* _INPUT RECORDS_:
· · · · · · ·

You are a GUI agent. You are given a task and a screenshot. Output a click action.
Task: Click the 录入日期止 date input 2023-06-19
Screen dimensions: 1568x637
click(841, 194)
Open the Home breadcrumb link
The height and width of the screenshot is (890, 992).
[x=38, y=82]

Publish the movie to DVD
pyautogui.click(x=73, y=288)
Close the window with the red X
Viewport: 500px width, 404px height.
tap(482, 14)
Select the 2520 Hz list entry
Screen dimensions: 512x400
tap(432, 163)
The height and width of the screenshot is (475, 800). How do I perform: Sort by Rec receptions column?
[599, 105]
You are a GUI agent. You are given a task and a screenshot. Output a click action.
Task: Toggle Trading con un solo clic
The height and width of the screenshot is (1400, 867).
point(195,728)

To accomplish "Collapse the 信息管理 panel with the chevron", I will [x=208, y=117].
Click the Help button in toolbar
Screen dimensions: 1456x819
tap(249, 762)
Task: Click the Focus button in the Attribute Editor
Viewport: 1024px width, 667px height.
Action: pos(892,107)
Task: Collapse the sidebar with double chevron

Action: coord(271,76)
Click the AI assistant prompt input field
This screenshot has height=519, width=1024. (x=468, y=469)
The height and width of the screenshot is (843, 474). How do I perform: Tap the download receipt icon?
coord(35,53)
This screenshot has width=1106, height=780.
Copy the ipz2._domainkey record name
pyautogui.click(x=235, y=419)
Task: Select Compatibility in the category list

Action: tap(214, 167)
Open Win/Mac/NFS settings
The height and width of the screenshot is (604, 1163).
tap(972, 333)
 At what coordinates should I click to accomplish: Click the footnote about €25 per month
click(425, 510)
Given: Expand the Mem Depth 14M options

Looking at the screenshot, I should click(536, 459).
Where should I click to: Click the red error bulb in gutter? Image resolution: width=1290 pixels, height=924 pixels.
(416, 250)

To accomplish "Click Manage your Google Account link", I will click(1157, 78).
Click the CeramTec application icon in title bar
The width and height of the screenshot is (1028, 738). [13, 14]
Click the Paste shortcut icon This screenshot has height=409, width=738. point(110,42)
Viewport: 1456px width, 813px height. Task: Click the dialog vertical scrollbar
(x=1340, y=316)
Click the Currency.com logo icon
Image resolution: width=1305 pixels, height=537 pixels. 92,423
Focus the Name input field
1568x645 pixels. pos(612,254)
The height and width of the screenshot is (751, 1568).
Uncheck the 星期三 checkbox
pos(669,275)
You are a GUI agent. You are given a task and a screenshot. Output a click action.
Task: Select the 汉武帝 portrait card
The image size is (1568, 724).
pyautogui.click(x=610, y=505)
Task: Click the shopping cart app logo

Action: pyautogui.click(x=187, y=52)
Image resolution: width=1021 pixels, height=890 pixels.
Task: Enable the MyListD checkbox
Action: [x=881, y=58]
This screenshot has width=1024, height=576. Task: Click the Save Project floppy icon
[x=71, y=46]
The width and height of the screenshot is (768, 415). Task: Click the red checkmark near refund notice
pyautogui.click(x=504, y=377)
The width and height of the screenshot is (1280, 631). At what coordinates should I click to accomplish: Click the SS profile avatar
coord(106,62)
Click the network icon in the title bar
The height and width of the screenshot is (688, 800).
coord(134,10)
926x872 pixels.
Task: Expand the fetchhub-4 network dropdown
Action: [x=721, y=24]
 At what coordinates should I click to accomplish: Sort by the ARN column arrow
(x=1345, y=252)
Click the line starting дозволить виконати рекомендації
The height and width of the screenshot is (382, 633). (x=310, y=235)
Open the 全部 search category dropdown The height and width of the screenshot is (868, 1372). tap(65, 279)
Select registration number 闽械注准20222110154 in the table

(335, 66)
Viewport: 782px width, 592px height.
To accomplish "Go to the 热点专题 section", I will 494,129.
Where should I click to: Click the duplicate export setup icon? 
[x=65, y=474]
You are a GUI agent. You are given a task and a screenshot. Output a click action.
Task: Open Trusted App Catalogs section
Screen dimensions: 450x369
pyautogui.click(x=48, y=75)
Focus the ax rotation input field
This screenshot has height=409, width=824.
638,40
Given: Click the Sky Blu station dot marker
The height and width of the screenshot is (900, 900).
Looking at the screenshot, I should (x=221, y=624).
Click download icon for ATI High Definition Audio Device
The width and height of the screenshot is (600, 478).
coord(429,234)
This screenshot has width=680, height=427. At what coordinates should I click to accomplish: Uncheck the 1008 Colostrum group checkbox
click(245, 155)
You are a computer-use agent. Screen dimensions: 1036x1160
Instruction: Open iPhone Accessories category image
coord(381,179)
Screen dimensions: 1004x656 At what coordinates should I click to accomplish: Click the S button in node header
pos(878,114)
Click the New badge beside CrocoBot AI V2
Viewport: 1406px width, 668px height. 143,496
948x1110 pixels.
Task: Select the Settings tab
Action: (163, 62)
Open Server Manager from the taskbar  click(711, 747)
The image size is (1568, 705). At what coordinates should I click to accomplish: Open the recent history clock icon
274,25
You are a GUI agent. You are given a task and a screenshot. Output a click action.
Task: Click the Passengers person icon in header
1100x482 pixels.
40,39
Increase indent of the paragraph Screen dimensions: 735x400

· · · · · · ·

* _TASK STATEMENT_: Among the lines above, which ones include the word "section"? Copy them.

* _RESULT OF THIS TASK_:
To accomplish "Go to the 热点专题 section", I will 494,129.
Task: Open Trusted App Catalogs section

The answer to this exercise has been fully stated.